Mungkin salah satu sosok yang muda, yang akhir-akhir ini menjadi sosok terkenal untuk kepentingan lingkungan atau kepentingan perubahan iklim adalah Greta Thunberg. Usianya mungkin 17 Tahun. Follower instagramnya 17 juta kurang lebih. Tapi lucunya kalau saya bandingkan dengan sosok yang lain, seperti Kyle Jenner yang itu follower instagramnya bisa 270-280 juta. Nah, dari situ kita sudah melihat walaupun Greta itu memiliki pengikut yang luar biasa banyak, tapi kenyatannya di kalangan Generasi Z ini menunjukkan bahwa justru yang tidak memikirkan hal-hal yang terkait dengan lingkungan atau climate change, itu yang lebih dianggap keren. Nah, ini mungkin harus kita pelajari, harus kita sadari. Ini hati nuraninya nih gimana?. Conscience-nya dimana?. Bagaimana untuk kita bisa menunjukkan cocscience yang lebih tinggi, agar bukan hanya Greta itu followernya bisa lebih dari 280 juta, tapi bagaimana Indonesia itu juga bisa membuahkan belasan atau puluhan orang seperti Greta yang memperjuangkan isu-isu yang sifatnya jangka panjang.

 

Kita telah sampai pada titik kritis dimana keputusan-keputusan yang harus dipilih menjadi semakin jelas terkait kelangsungan hidup umat manusia sendiri dalam menangani 2 masalah besar jangka panjang, yaitu: meningkatnya ketidaksetaraan yang tampaknya tak terbendung diseluruh dunia dan juga kebiasaan serakah untuk menggadaikan masa depan lingkungan dan planet untuk kenyamanan dan pada saat yang sama, kemewahan dari generasi saat ini.

 

Akhir-akhir ini kita harus mulai mengobrol mengenai isu-isu yang sifatnya jangka panjang, apakah itu perubahan iklim, apakah itu kesenjangan, apakah itu terkait dengan inklusi keuangan.
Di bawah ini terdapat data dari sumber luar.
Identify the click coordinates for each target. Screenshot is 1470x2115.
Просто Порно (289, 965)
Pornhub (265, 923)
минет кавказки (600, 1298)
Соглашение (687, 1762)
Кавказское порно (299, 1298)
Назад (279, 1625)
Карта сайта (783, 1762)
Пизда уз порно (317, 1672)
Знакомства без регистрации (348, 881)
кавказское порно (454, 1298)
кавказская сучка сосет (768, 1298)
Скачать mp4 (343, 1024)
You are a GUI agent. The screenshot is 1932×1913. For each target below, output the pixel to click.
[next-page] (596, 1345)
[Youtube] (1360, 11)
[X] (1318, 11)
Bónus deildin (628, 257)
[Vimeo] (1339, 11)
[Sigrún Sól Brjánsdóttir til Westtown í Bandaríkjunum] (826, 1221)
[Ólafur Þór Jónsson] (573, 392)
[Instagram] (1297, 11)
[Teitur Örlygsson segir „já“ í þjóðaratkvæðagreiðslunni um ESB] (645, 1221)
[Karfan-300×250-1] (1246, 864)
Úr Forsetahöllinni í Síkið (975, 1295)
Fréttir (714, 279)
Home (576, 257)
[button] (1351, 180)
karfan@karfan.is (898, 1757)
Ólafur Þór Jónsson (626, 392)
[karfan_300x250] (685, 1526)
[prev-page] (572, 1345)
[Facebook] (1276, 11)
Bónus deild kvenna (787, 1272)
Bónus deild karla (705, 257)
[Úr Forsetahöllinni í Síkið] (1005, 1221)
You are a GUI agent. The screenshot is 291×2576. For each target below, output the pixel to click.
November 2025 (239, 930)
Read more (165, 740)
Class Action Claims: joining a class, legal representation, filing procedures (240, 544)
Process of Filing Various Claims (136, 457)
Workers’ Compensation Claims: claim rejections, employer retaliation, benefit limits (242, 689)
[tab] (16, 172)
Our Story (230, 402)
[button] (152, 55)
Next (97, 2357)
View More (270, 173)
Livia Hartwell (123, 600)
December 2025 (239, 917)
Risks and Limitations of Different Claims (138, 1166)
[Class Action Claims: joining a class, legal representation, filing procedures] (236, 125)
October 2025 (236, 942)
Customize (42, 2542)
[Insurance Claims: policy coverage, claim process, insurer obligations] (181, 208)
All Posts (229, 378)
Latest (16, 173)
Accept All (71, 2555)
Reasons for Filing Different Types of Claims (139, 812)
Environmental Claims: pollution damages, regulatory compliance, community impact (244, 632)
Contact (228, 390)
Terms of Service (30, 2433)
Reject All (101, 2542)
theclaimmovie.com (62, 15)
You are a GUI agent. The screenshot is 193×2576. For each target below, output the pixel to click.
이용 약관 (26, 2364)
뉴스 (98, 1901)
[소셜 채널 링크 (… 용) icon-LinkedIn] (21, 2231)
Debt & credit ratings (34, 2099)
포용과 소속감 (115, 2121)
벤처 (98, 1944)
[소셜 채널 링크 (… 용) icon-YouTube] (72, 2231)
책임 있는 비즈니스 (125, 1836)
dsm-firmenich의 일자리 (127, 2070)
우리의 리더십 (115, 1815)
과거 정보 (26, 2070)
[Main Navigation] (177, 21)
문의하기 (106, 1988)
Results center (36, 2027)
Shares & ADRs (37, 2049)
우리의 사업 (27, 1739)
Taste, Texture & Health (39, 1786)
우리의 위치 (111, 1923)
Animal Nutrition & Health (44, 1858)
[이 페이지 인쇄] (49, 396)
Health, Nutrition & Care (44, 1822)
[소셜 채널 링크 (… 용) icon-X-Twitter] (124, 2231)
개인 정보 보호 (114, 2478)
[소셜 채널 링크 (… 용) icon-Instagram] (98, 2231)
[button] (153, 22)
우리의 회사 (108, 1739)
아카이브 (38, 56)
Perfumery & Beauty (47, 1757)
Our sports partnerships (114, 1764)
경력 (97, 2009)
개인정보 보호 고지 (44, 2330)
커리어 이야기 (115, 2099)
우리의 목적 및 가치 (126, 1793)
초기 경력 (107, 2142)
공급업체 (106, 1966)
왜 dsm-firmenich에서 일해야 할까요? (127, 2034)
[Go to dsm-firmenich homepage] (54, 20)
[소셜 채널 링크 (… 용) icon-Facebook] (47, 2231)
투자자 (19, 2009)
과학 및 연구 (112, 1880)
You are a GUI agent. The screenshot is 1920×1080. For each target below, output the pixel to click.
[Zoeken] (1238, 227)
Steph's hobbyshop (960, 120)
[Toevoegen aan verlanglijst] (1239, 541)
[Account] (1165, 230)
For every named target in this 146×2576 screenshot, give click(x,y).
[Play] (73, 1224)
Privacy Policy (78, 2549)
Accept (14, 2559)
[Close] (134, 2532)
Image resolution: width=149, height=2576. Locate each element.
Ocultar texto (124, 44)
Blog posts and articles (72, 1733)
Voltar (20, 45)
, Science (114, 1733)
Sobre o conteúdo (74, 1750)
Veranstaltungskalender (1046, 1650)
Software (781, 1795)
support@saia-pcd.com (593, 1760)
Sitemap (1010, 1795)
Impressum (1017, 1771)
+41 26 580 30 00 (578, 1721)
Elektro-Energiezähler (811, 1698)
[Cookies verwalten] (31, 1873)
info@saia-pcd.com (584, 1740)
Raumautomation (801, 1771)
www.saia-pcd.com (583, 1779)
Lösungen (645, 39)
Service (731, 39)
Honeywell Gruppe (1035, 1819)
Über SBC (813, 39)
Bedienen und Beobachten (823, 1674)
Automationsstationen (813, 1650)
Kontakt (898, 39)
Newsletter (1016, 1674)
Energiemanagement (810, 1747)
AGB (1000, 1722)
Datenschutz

Kalau menurut saya, isu-isu seperti itu penting, dan itu akan melatih bukan hanya kita, tapi generasi muda untuk berpikir bukan hanya jangka panjang tapi juga berpikir secara strategis, agar kita bisa melihat masa depan dunia ini lebih indah daripada apa yang kita lihat selama ini. Yang mana kita mungkin saja untuk kepentingan industrialisasi kita tidak mengedepankan kepentingan untuk menjaga lingkungan, untuk menjaga apapun yang sangat berharga di sekitar kita.

 

            Atribut kedua: yang seringkali kita bahas akhir-akhir ini adalah breadth atau kelebaran wawasan. Ini mungkin telah terjadi perdebatan antara satu school thought yang mengedapankan spesialisasi, tapi berkontras dengan school thought yang satu lagi, yang mengedepankan kepentingan untuk melebarkan wawasan atau generalisasi. Ini bukan mengenai betul atau tidak, tapi ini lebih mengenai bagaimana kita bisa memitigasi resiko jangka panjang. Saya berhepotesa bahwasanya kalau kita wawasannya lebih lebar itu kita bisa memompa intuisi kita. Dan semakin intuisi kita itu lebih tajam, lebih banyak, itu semakin kita lebih bisa membuahkan wisdom atau kebijaksanaan. Dan semakin kita memiliki intuisi atau kebijaksanaan, semakin kita bisa memitigasi resiko-resiko yang sistemik atau yang sifatnya berjangka panjang. Nah, ini penting sekali tentunya kita bisa menggunakan contoh-contoh seperti Roger Federer, seperti Rudy Hartono. Rudy Hartono itu sebelum dia mulai bermain bulu tangkis, itu dia bermain bola voli, bermain cabang olahraga yang banyak sekali. Sama juga dengan Roger Federe sebelum dia mulai main tenis, dia itu main bola, main apapun yang ada bolanya. Nah, ini bisa dimasukkan dalam konteks bagaimana seseorang bisa menjadi early specializer ataupun late specializer.

 

Late specialization is actually good. Early is not necessarily good.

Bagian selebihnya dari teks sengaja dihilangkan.